ピースボートはもともと、若者の国際親善や、国際的な社会問題を考えることを目的に発足した事業だったように思う。

今やすっかりリタイアシニアメインの観光客船となっているけれど、ときどき初期の志を思わせる試みがある。
香港から出発した地雷問題研究ツアーもその一つだろう。

私が香港やシンガポールをせっせと歩き回っている間、地雷ツアーの参加者はカンボジアに向かい、ポルポト時代の凄惨なキリングフィールドの歴史にふれ、地雷除去作業の視察や、現地小学校との交流などをしてきたのだった。

本日はその報告会があるというので、会場に足を運んでみた。

うーん。
辛い。

昔、映画「キリングフィールド」を観て、ものすごく暗い気持ちになったのを思い出した。
カンボジアのポルポト政権時代、知識人や宗教者、教師、資本家などが、ひどい拷問の末に虐殺された。キリングフィールドはその処刑場のことで、カンボジア全土に点在する。虐殺された人は、実にカンボジア人口の25%にものぼるという。
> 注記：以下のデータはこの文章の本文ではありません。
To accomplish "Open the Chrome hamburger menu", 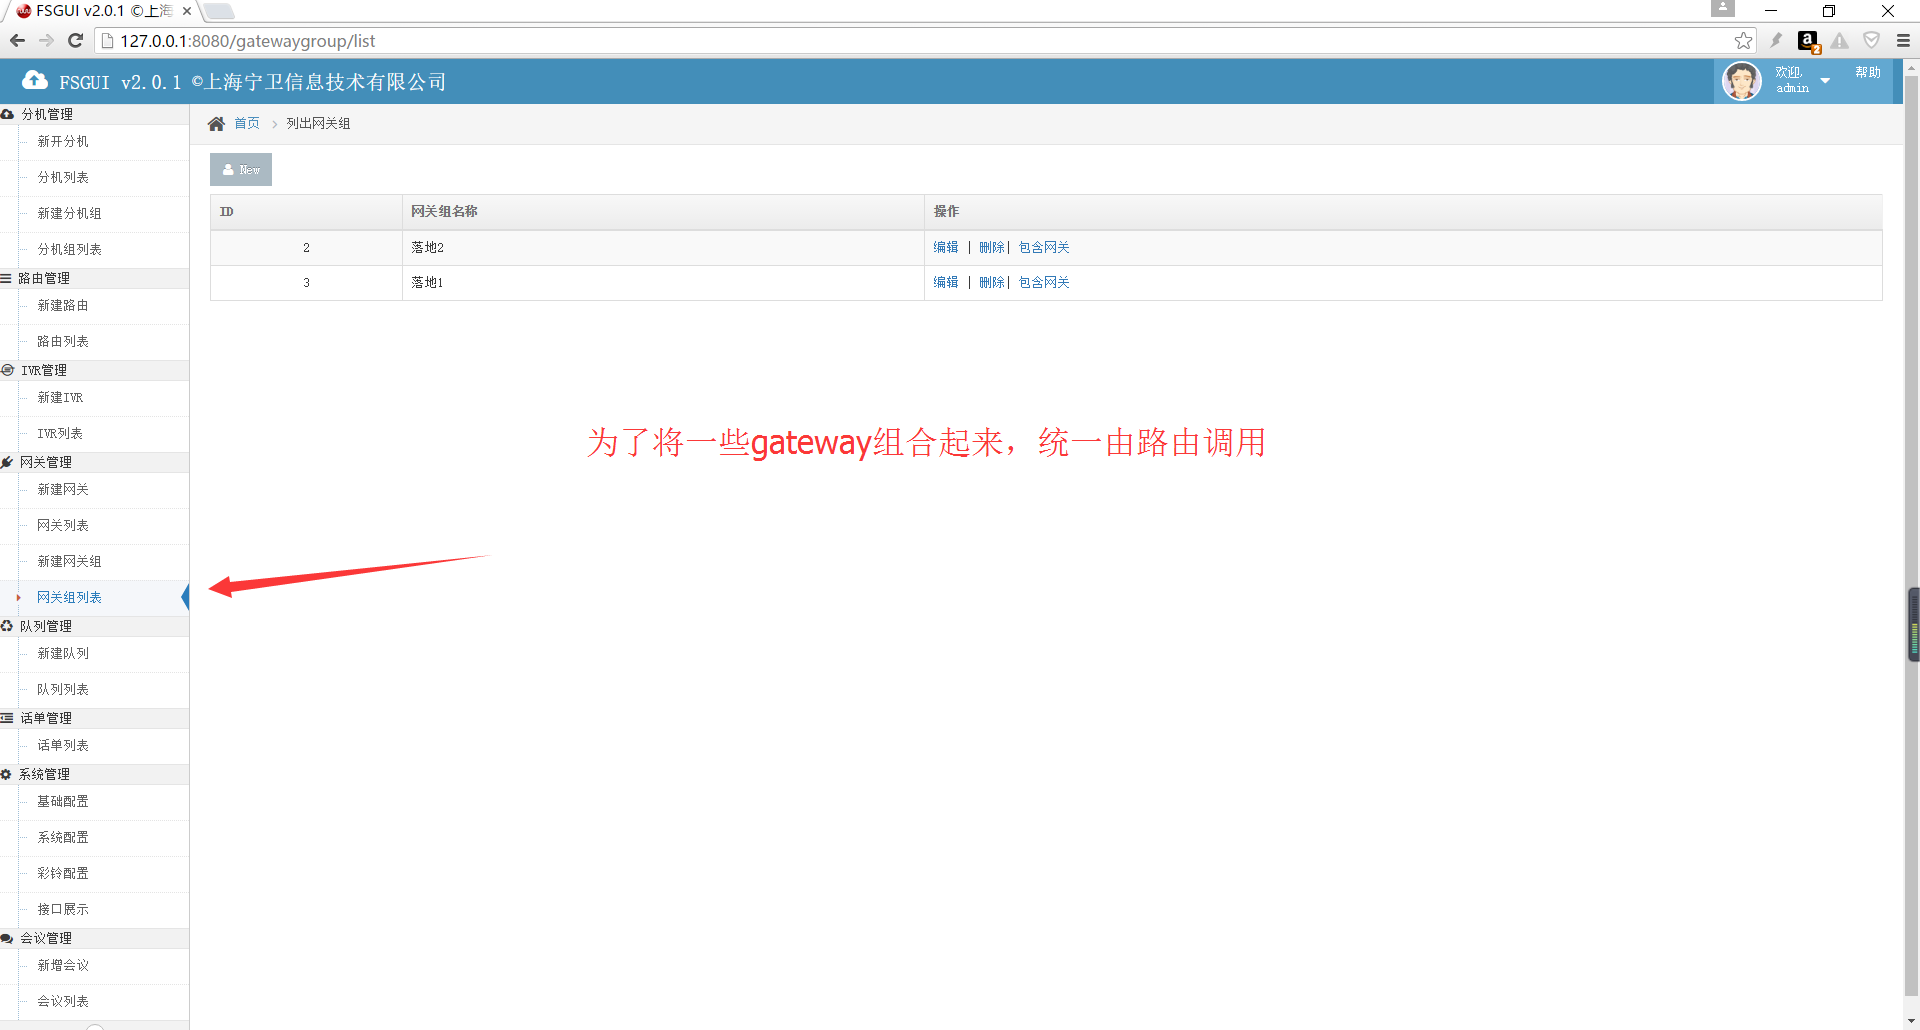I will [1903, 41].
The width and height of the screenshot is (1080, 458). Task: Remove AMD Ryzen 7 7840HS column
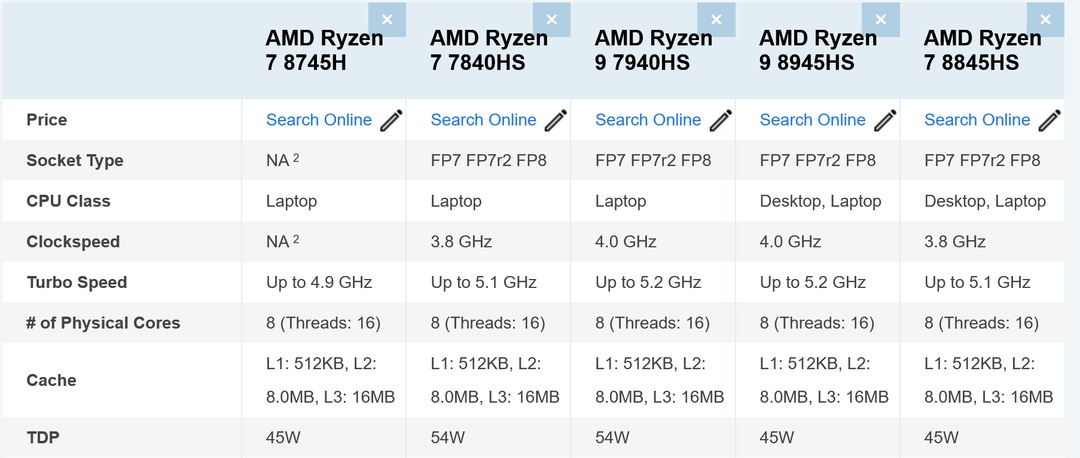tap(552, 20)
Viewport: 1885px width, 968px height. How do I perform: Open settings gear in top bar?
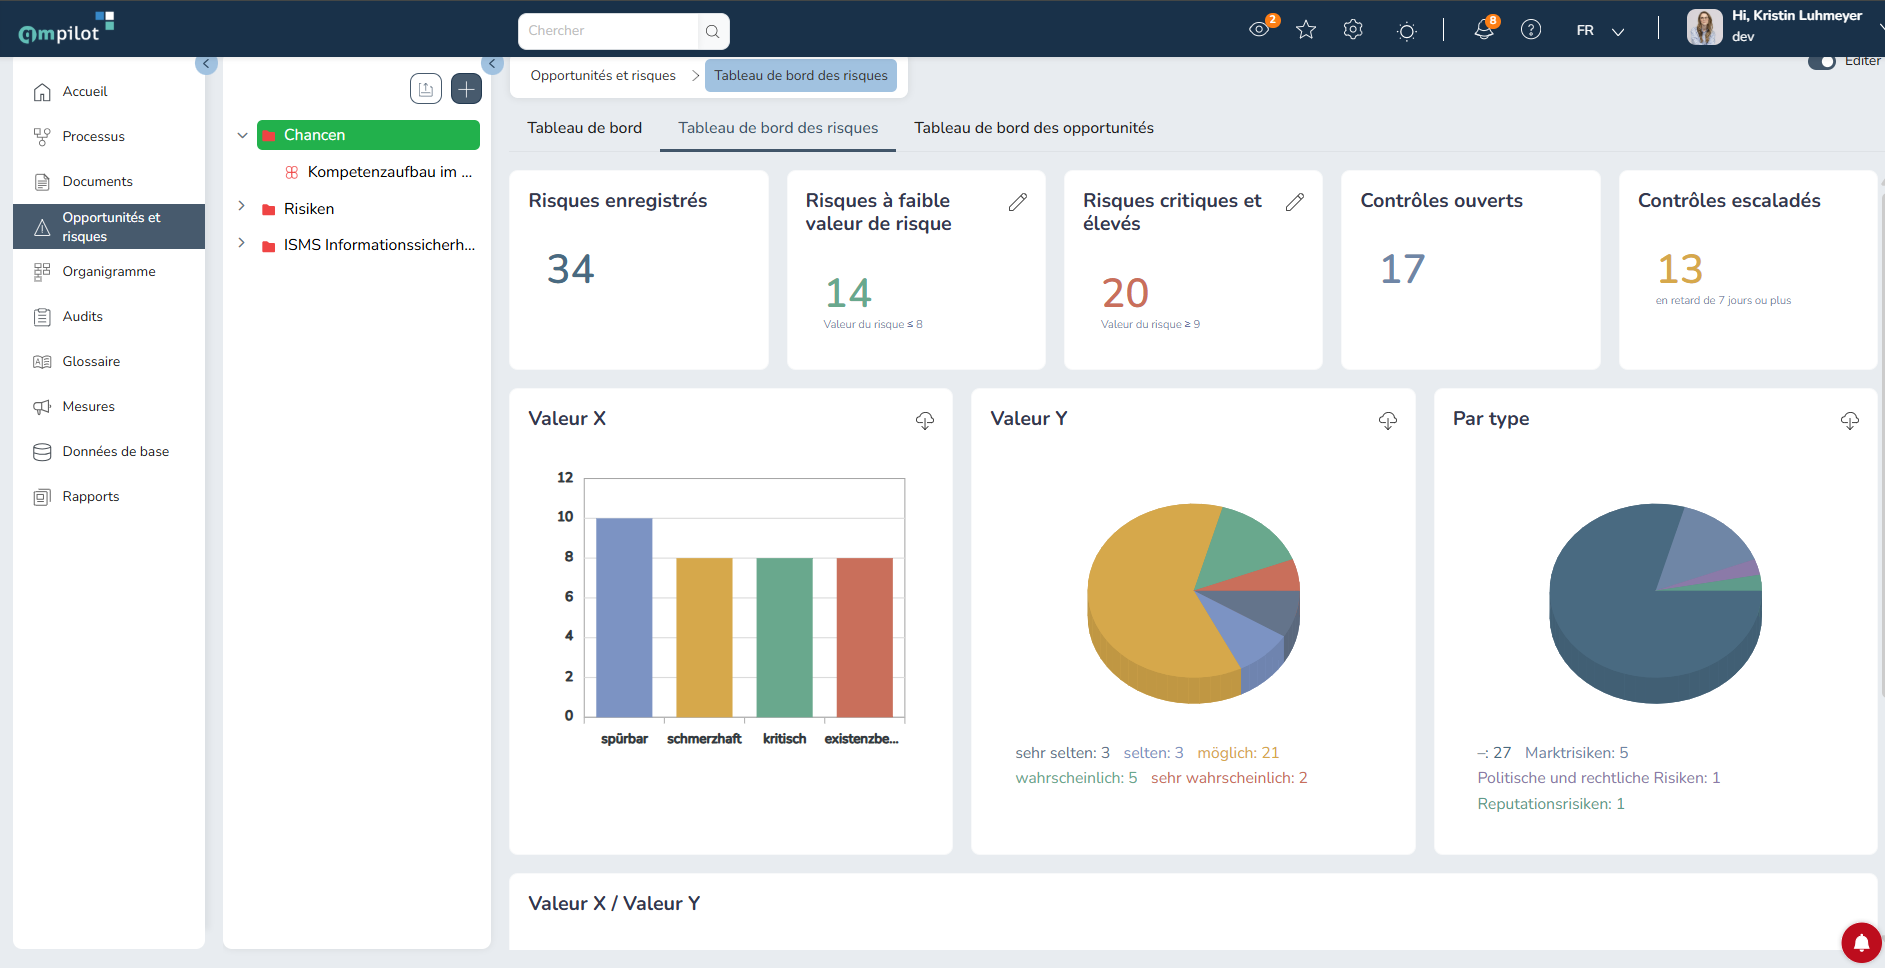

人間がどれほど残酷になれるのかは、様々な史実が教えてくれる。
平時なら善良だったかもしれない人が鬼畜になる。日本軍の大陸での振る舞いや、アウシュビッツで行われたことは、その表れだろう。無辜の民の上に原爆を落として恬として恥じない(ように見える)アメリカも同じ。今イスラエルやパレスチナ、ロシアやウクライナで人質になっている人たちは、恐らく筆舌に尽くし難い目に遭っているのだろうと思う。

ポルポト時代を含む内戦で、カンボジアに埋められた地雷は400万個以上あるという。除去作業は、内戦終結から30年たった今も続いていて、完遂は2030年の見込みだとか。除去支援団体では、これまで作業中に14人の死者が出ている。

こういう現実から目を背けてはいけない、と報告会では語られた。
その通りだと思う。
だけど、目を背けたいと思う自分がいるのです。
人がどんな風に殺されたのかなんて、知りたくない。残虐行為やシビアな現実には目も耳も塞いでいたい、ヘタレな私なのだった。

たまたま平和な国に生まれて、家族にも環境にも恵まれ、残酷な目に遭わずに生きてこられたのは、幸運なことだと思う。その幸運に、負い目を感じる必要はないよね。
ありがたいとは思うけれど、申し訳ないとは思わないもの。

少しだけ寄付をした。
おそらくこれが、今、私が具体的にできる、ただ一つのことだろう。